Dallo studio emerge però immediatamente un dato. Nel corso degli anni la presenza delle 8 specie studiate è complessivamente in leggera crescita: alcune specie hanno mostrato tendenze stabili, altre come l’orso, il cervo e la faina persino un incremento. Si tratta di un dato rassicurante per la conservazione delle popolazioni di queste specie, fondamentali per le dinamiche ecosistemiche: la presenza diffusa di persone intente in attività ricreative non sembra complessivamente danneggiare le popolazioni di questi animali.
Parallelamente però, un altro processo è stato riscontrato dagli autori dello studio: tutte le specie studiate hanno mostrato una netta tendenza a diventare più notturne nei luoghi in cui la frequentazione umana è più alta. La proporzione di attività notturna passa da circa il 60% in siti con passaggio umano nullo o scarso al 90% nei siti più gettonati dagli escursionisti. Non solo, le specie di maggiori dimensioni, che hanno maggiori difficoltà a nascondersi, come l’orso, il cervo e il camoscio, hanno anche mostrato una chiara tendenza a evitare le zone più frequentate dalle persone, rifugiandosi nelle aree meno disturbate.
Gli animali selvatici, perciò, mettono in atto tutte le strategie a loro disposizione per minimizzare le probabilità di incontrare l’essere umano, e queste risposte sembrano avere successo nel garantire loro una buona sopravvivenza e riproduzione, viste le tendenze positive osservate.
Questi comportamenti potrebbero però non essere a costo zero per gli animali. Da altre ricerche è emerso negli ultimi anni come una concentrazione dell’attività nelle ore notturne possa potenzialmente avere ricadute negative sulla termoregolazione, la capacità di spostamento, la competizione fra specie. Allontanandosi dalle fonti di disturbo antropico le specie animali potrebbero inoltre finire per frequentare aree sub-ottimali, soprattutto in termini di alimentazione, subendone le conseguenze negative. La pacifica invasione di escursionisti nelle aree naturali genera perciò delle risposte comportamentali negli altri mammiferi, che non possono essere trascurate.
Ai gestori delle aree protette da sempre è spettato il difficile compito di conciliare la tutela della natura e della biodiversità, loro primaria missione, con la fruizione turistica, fondamentale per garantire gli introiti economici e di conseguenza il supporto delle comunità locali alle misure di conservazione.

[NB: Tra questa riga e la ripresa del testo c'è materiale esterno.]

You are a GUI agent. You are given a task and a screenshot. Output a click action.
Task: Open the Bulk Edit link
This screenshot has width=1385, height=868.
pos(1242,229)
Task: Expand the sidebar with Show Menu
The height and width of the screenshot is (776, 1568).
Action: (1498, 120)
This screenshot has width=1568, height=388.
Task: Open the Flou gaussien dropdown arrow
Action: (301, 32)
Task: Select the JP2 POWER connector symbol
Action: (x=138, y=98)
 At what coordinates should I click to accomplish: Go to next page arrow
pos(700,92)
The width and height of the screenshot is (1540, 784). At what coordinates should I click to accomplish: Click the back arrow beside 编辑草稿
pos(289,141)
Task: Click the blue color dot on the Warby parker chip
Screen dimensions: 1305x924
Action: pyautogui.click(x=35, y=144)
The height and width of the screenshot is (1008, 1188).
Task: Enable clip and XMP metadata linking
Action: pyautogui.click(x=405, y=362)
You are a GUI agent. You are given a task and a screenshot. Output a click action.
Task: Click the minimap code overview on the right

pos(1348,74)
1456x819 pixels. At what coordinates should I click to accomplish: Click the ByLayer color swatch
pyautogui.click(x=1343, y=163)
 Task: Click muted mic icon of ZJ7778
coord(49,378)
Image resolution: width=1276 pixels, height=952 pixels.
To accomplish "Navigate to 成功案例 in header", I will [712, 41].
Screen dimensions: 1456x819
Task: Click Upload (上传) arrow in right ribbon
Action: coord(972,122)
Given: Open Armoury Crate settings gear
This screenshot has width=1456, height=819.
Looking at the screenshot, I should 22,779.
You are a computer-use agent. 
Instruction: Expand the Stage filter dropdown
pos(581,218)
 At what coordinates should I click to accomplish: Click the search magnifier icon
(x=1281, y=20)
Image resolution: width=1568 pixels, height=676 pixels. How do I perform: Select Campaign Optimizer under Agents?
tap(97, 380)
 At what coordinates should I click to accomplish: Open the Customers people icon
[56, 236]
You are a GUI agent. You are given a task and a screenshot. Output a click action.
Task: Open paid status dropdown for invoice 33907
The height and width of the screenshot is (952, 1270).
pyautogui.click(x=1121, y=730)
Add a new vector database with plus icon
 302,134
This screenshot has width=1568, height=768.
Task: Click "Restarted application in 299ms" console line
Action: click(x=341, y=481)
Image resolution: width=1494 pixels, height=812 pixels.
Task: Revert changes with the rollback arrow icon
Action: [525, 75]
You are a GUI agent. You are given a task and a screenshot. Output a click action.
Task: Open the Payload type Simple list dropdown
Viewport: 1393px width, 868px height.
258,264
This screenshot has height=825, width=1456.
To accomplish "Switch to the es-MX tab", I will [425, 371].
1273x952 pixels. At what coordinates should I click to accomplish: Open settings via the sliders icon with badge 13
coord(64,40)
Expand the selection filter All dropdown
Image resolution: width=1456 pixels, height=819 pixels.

Affinché questo difficile equilibrio sia garantito, è di fondamentale importanza misurare la sostenibilità delle attività umane, anche di quelle turistiche e ricreative, quantificandone gli effetti sugli ecosistemi e la fauna. Il sovraffollamento che molte aree protette a livello globale stanno sostenendo potrebbe essere affrontato limitando l’accesso umano in alcune zone o in alcuni periodi, minimizzando al contempo l’impatto negativo sull’economia legata al turismo, ed evitando i rischi di rendere la conservazione della natura impopolare.
Alcune strategie già oggi esistono e vengono applicate in tutto il mondo: in diverse aree protette della California, ad esempio, gli ingressi sono contingentati. Nel parco nazionale canadese di Banff invece, vengono chiuse al pubblico ogni primavera le aree attorno alle tane dei lupi, mentre nel parco statunitense di Yellowstone viene interdetto l’accesso nelle zone in cui la densità di orsi è più alta.
Anche in Italia esistono esempi di questo tipo: il Parco Nazionale d’Abruzzo Lazio e Molise limita l’accesso ad alcuni sentieri del parco nei periodi più sensibili per la riproduzione dell’orso bruno marsicano e del camoscio appenninico. Vista la crescente popolarità delle aree naturali come luoghi di evasione dallo stress cittadino queste misure potrebbero essere replicate a scala più ampia, in modo da garantire delle aree in cui i comportamenti naturali degli animali selvatici possano esprimersi senza interferenze.